*The problem*
The expected answer is the data below, printed verbatim without its pictures.

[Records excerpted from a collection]
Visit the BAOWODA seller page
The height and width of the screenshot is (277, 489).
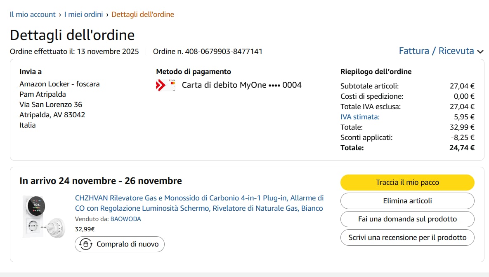[x=125, y=219]
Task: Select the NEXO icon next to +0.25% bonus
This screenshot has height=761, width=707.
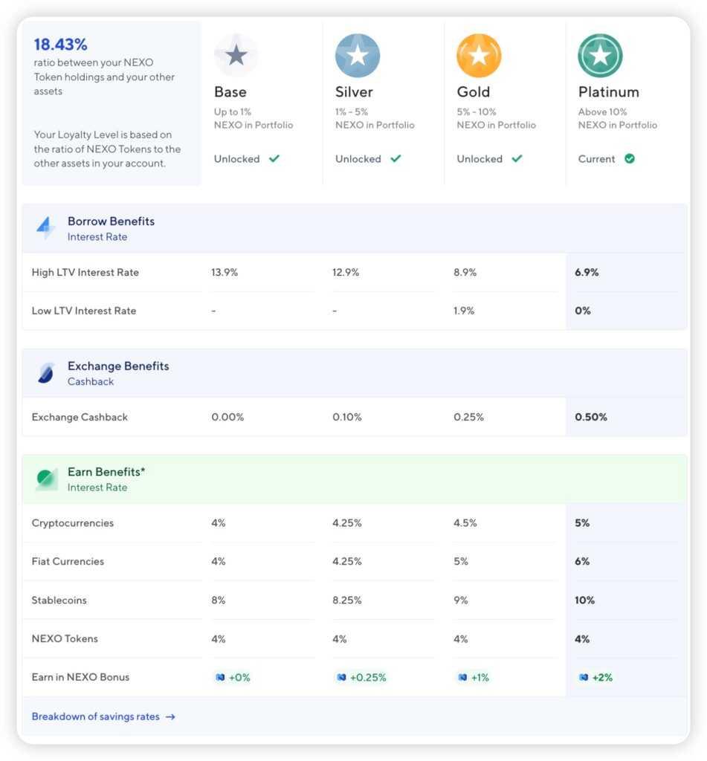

*Exercise result*
Visit the BAOWODA seller page
The height and width of the screenshot is (277, 489).
[x=125, y=219]
Task: Select the NEXO icon next to +0.25% bonus
This screenshot has height=761, width=707.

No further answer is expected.